In the entries below, find the line with "Viewport: 1017px width, 537px" and the line with "Task: Open Equity". Reproduce those two lines and every line between them exactly, and nothing more.

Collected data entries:
..........

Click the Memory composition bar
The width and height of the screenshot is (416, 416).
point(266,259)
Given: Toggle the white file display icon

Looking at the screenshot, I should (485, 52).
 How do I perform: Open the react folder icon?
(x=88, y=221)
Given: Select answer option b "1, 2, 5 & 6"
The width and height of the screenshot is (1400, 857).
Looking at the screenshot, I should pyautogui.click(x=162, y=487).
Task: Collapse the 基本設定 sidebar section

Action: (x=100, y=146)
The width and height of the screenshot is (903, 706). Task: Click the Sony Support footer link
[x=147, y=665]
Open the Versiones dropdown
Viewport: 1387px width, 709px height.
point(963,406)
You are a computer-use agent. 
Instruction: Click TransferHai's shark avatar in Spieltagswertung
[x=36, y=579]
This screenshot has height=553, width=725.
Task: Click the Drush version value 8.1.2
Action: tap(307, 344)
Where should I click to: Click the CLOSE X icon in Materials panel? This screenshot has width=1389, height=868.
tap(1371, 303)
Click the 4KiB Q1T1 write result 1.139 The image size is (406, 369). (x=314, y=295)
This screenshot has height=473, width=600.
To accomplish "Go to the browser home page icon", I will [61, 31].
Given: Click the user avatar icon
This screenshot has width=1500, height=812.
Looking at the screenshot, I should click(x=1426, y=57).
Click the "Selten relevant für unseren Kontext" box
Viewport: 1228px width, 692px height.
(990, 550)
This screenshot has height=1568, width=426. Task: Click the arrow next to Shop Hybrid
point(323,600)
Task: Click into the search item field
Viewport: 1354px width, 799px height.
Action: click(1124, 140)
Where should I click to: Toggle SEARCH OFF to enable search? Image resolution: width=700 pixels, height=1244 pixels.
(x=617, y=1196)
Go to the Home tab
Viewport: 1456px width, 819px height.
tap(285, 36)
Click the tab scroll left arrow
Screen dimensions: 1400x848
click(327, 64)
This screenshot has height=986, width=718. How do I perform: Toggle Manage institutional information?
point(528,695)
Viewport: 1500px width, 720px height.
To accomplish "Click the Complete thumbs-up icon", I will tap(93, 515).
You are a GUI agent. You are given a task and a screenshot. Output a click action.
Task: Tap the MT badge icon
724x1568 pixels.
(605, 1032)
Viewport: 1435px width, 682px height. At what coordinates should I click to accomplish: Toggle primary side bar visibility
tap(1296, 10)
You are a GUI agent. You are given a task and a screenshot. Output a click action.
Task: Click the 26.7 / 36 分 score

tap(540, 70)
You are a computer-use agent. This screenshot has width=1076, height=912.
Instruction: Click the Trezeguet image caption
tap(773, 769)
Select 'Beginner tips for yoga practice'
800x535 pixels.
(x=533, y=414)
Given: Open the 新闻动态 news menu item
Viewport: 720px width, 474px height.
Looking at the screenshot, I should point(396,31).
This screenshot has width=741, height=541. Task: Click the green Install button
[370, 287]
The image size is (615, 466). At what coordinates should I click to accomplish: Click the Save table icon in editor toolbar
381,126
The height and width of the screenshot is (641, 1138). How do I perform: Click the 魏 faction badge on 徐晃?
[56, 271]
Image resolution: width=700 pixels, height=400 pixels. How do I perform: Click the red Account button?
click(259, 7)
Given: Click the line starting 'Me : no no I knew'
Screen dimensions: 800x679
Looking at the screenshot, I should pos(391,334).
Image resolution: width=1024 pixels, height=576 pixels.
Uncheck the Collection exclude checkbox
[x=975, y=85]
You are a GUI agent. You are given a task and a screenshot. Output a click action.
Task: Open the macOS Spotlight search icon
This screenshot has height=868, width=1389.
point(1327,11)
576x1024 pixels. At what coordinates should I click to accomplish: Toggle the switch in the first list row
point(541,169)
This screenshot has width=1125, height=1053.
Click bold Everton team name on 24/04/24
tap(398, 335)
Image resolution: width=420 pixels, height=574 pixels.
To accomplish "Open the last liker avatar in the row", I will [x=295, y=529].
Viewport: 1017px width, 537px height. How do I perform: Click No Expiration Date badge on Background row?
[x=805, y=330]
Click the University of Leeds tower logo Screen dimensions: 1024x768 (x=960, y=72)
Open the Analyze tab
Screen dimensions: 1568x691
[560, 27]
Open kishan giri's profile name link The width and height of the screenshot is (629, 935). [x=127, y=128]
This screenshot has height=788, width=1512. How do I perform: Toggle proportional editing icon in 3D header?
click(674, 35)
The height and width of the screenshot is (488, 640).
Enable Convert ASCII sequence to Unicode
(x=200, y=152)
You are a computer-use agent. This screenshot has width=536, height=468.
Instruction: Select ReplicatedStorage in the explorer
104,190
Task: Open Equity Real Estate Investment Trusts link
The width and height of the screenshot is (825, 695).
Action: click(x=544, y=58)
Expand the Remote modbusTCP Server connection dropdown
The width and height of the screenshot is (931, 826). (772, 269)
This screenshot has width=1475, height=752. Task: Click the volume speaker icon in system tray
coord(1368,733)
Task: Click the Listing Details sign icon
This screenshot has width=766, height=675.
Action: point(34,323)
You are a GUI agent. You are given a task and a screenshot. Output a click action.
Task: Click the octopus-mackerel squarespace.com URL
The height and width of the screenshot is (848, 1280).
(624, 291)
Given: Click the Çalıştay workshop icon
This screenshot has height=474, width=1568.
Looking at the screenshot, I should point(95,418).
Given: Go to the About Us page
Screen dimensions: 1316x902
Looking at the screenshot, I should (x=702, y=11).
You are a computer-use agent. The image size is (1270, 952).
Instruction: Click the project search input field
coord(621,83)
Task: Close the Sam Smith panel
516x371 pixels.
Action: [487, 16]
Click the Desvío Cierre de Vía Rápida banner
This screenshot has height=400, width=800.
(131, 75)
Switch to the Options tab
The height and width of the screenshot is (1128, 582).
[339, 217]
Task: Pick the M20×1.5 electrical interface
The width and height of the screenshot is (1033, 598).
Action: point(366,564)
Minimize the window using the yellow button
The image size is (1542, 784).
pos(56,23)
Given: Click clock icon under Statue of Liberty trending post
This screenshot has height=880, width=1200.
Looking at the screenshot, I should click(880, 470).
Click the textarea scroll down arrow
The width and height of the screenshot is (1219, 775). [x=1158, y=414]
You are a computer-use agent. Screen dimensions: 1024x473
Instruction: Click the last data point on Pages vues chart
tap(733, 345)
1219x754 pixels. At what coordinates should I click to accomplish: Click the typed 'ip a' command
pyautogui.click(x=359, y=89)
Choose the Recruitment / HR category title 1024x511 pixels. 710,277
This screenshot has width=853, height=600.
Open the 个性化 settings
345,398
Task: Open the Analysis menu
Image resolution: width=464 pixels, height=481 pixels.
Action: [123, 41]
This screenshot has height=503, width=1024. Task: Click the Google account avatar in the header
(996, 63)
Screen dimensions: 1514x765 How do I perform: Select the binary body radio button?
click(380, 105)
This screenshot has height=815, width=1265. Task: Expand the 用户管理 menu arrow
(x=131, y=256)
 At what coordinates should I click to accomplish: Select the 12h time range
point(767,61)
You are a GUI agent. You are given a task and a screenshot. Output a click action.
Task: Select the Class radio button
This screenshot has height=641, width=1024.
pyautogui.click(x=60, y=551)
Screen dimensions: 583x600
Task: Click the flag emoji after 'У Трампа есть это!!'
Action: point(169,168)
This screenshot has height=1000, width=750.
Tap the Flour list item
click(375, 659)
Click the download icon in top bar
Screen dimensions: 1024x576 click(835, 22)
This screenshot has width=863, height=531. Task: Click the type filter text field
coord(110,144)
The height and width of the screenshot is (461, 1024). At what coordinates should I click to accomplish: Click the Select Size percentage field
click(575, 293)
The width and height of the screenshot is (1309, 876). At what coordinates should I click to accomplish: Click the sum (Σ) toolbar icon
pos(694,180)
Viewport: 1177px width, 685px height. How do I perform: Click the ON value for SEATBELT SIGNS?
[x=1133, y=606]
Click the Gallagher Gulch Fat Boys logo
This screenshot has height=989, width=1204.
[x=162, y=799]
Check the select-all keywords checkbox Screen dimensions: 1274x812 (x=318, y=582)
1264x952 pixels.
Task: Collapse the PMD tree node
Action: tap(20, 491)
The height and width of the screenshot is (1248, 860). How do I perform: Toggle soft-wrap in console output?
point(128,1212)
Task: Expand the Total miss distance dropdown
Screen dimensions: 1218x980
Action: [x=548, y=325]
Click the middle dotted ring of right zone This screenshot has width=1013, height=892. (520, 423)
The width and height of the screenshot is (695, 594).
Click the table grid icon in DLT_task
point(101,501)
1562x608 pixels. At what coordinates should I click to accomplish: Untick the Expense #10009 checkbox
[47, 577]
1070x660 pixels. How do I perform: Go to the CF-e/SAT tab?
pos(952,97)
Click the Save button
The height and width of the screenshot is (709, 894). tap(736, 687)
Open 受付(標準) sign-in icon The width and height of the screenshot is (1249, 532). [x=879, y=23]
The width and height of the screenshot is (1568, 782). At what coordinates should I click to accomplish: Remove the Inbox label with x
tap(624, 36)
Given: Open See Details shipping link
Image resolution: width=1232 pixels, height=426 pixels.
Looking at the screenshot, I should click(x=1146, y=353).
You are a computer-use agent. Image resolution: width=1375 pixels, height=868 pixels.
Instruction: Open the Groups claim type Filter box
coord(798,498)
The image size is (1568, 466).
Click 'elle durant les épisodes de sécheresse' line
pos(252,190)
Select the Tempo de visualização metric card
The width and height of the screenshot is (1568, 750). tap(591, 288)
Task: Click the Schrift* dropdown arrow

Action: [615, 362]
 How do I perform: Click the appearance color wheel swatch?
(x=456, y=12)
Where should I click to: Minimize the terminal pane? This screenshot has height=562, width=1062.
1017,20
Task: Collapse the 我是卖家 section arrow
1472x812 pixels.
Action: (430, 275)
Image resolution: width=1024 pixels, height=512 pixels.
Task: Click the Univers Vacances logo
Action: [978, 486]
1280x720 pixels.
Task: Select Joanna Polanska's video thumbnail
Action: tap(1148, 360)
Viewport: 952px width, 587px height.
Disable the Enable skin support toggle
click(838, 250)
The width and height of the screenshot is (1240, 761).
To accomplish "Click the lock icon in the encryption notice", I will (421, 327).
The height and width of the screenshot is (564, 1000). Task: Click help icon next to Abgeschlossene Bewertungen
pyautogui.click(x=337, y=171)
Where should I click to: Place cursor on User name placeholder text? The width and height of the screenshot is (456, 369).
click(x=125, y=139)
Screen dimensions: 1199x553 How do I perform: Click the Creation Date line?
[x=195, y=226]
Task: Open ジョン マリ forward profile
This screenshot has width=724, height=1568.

..........

_ANSWER BOX_:
Viewport: 1017px width, 537px height. How do I perform: Click No Expiration Date badge on Background row?
[x=805, y=330]
Click the University of Leeds tower logo Screen dimensions: 1024x768 (x=960, y=72)
Open the Analyze tab
Screen dimensions: 1568x691
[560, 27]
Open kishan giri's profile name link The width and height of the screenshot is (629, 935). [x=127, y=128]
This screenshot has height=788, width=1512. How do I perform: Toggle proportional editing icon in 3D header?
click(674, 35)
The height and width of the screenshot is (488, 640).
Enable Convert ASCII sequence to Unicode
(x=200, y=152)
You are a computer-use agent. This screenshot has width=536, height=468.
Instruction: Select ReplicatedStorage in the explorer
104,190
Task: Open Equity Real Estate Investment Trusts link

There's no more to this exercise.